Il premier per salvare le riforme cerca di resuscitare il Nazareno

È partito il lavoro per ricucire con Berlusconi e Forza Italia: Renzi vuole evitare concessioni alla minoranza Pd. Il dialogo non è ancora riaperto, ma si spera nel voto di Verdini e dei suoi

Il premier per salvare le riforme cerca di resuscitare il Nazareno

L e prime prove d'orchestra inizieranno dalla prossima settimana, quando arriveranno al voto finale di Montecitorio le riforme costituzionali.

La suspense non sta tanto nei numeri - la maggioranza alla Camera è ampiamente autosufficiente, anche al netto della corrente «Cara ti amo», come il premier ha ribattezzato la minoranza Pd - quanto nei movimenti all'interno dei partiti. Il primo dato positivo per il governo è che le opposizioni, a cominciare da Forza Italia, rientreranno in Aula e non daranno vita alle sceneggiate alquanto folkloristiche viste nell'ultima tornata di votazioni.

Per Matteo Renzi, come traspare chiaramente anche dall'intervista all' Espresso - piena di segnali amichevoli sia verso il Berlusconi politico sia verso quello imprenditore - una resurrezione anche parziale del Patto del Nazareno sarebbe una manna. Renzi spiega di essere ancora intenzionato a trattare con Berlusconi, che «è il capo del principale partito di opposizione». E si augura «che Forza Italia torni alla ragionevolezza, quelle riforme le abbiamo scritte insieme: come spiegheranno il voto contro?». Quindi apre sull'operazione Rcs-Mondadori e assicura il suo rispetto per le «strategie aziendali di Mediaset» anche sul caso Rai Way. Basterà? A Palazzo Chigi, al momento, non c'è grande ottimismo sul rientro in gioco di Berlusconi, che permetterebbe di chiudere in bellezza la partita dell'Italicum rendendo del tutto innocua la minoranza bersaniana. I canali di comunicazione sono ancora chiusi. Il premier, come sempre, è pronto a giocare su molteplici tavoli: con Grillo sulla Rai (e magari sul premio di lista nella legge elettorale, vecchio cavallo di battaglia grillino); con Raffaele Fitto (magari facendo ballare le presidenze di commissione che la fronda di Fi detiene, con Capezzone e Sisto) e con il «pragmatico» (Renzi dixit) Denis Verdini. Il quale, secondo i boatos di palazzo, sarebbe pronto a muovere i suoi deputati e i suoi senatori a sostegno delle riforme del Nazareno. «Vedrete che già martedì usciranno diversi voti favorevoli da Forza Italia», assicurano i verdiniani.

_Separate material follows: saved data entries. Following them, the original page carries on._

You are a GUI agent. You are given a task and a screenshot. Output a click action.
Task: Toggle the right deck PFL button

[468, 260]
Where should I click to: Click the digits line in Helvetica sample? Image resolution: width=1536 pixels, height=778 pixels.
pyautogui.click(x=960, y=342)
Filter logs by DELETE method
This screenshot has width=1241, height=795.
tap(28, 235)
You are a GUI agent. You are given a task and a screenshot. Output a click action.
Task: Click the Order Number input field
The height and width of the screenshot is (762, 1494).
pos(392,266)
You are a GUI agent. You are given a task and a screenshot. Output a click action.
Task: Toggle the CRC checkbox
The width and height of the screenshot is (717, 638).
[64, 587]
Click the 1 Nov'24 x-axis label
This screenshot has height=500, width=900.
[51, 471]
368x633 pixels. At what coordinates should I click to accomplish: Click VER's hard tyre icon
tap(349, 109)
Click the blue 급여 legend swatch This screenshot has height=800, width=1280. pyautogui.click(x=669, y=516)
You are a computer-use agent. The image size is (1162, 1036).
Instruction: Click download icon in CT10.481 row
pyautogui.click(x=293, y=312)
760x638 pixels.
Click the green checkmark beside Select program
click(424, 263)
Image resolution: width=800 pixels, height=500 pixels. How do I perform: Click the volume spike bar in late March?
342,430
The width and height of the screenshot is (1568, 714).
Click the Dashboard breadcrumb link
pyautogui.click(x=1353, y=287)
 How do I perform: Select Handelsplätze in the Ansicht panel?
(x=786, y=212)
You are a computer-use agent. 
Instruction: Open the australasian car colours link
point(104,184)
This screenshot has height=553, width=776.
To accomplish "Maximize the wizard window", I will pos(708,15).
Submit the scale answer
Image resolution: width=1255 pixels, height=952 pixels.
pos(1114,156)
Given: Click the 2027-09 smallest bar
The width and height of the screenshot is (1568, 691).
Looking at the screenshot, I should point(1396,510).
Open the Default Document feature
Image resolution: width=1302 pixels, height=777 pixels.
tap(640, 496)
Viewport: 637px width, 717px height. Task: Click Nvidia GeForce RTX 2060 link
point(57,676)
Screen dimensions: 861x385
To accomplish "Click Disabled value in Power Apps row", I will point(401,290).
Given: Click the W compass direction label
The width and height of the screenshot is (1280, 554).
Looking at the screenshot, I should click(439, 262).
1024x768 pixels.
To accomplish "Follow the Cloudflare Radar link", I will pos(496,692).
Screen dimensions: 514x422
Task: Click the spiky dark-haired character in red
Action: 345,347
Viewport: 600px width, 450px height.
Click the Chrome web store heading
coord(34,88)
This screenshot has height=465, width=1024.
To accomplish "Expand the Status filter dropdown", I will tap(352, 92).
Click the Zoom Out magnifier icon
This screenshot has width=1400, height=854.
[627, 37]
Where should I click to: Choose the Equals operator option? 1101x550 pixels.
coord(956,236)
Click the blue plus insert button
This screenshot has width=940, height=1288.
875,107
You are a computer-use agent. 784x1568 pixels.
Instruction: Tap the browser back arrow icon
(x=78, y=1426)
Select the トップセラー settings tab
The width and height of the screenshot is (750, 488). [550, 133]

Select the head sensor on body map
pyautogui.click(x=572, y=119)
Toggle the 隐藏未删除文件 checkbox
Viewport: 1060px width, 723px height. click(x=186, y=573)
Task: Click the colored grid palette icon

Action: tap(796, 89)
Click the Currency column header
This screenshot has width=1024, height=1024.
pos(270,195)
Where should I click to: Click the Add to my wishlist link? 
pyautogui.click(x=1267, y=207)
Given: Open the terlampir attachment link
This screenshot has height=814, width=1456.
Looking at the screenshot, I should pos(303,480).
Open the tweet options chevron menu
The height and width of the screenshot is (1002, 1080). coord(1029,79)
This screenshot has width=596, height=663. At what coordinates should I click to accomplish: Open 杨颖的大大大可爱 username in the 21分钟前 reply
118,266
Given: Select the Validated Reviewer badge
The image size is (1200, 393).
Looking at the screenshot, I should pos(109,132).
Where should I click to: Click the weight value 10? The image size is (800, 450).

Qualcuno azzarda che sia il primo passo verso la costituzione di gruppi autonomi.

Ma a Palazzo Chigi si continua a sperare che di qui a maggio, quando presumibilmente l'Italicum arriverà al voto definitivo della Camera, il Cavaliere torni a giocare la partita delle riforme. Anche se il clima che si respira tra Procure e intercettazioni regalate ai giornali non piace granché dalle parti del premier: «È ripartita una macchina infernale che rischia di intorbidire le acque», dicono. Senza Berlusconi, bisogna fare i conti con i ricatti e le pressioni della minoranza Pd. Che ora alza la voce sulla riforma del Senato (ma la voterà, a parte qualche «astensione qualificata», si preannuncia in casa bersaniana) ma vuole dar battaglia sull'Italicum. Il punto d'attacco pubblico sono i capilista bloccati, ma l'obiettivo è cambiare la legge elettorale in un punto qualsiasi (magari profittando degli scrutini segreti concessi dalla Boldrini) per fare in modo che torni al Senato e lì, grazie ai franchi tiratori Pd, affondi definitivamente. Allo scopo, la fronda Pd cerca di attirare sui propri emendamenti proprio quei voti di Forza Italia che un tempo erano il suo cruccio: offrono al Cavaliere la possibilità di apparentamento al secondo turno, e persino l'ipotesi di eliminare tout court il ballottaggio.

Il bersaniano Lattuca sta cucinando un emendamento secondo cui se non c'è almeno un partito che supera il 40% il premio di maggioranza salta e resta il riparto proporzionale degli eletti. E pazienza se il doppio turno era la bandiera di Bersani: l'importante è che non possa usarlo Renzi.